*** Block opens ***
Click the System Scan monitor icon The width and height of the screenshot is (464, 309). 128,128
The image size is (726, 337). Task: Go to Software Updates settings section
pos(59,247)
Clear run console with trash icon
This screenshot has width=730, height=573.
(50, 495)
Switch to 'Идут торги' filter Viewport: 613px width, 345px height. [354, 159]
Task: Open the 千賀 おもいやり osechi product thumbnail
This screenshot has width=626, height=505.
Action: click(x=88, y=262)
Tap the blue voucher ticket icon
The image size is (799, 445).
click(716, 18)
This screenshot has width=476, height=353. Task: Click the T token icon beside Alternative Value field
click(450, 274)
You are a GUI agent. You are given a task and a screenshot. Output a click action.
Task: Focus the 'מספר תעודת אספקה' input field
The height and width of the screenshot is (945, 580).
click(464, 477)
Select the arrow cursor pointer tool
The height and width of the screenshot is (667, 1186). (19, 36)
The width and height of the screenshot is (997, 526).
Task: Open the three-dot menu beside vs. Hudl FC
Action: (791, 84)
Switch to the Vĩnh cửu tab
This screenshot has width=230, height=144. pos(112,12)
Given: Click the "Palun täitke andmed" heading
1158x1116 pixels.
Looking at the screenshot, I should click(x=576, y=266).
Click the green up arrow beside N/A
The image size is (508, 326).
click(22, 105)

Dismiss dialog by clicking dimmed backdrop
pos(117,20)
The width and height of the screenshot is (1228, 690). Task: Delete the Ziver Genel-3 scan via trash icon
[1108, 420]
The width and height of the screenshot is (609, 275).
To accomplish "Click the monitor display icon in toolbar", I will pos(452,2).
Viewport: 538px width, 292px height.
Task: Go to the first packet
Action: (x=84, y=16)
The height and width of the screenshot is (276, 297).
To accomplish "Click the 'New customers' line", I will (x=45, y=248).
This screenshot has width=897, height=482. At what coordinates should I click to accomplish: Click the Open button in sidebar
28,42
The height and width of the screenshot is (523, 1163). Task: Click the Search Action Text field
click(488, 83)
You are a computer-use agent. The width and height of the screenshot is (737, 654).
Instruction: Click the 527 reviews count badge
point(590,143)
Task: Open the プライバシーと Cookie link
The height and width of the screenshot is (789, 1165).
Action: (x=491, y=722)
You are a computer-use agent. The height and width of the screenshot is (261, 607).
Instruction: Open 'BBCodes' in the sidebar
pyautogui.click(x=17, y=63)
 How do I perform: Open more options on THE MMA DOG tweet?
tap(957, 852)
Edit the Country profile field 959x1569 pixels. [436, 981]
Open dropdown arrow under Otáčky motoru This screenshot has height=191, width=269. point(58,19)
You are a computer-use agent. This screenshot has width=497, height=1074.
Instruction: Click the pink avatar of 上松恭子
*** Block closes ***
Try it:
Lines holding the word "agent" are the answer; copy every one from the records above.

Exercise result:
You are a GUI agent. You are given a task and a screenshot. Output a click action.
You are a computer-use agent. The width and height of the screenshot is (737, 654).
You are a computer-use agent. The height and width of the screenshot is (261, 607).
You are a computer-use agent. This screenshot has width=497, height=1074.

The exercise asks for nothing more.